Data in this exercise —

## Start

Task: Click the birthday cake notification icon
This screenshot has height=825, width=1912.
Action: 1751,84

## End
## Start

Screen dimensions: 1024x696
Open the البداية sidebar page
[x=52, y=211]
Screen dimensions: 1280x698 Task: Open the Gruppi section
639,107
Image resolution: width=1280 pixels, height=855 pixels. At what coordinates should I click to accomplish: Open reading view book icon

## End

Written request —
Rewrite the items from the line containing "Screen dimensions: 1280x698" through the line containing "Image resolution: width=1280", inclusive, putting "Impostazioni" wherever "Gruppi" appears and leaving everything else unchanged.

Solution to this task —
Screen dimensions: 1280x698 Task: Open the Impostazioni section
639,107
Image resolution: width=1280 pixels, height=855 pixels. At what coordinates should I click to accomplish: Open reading view book icon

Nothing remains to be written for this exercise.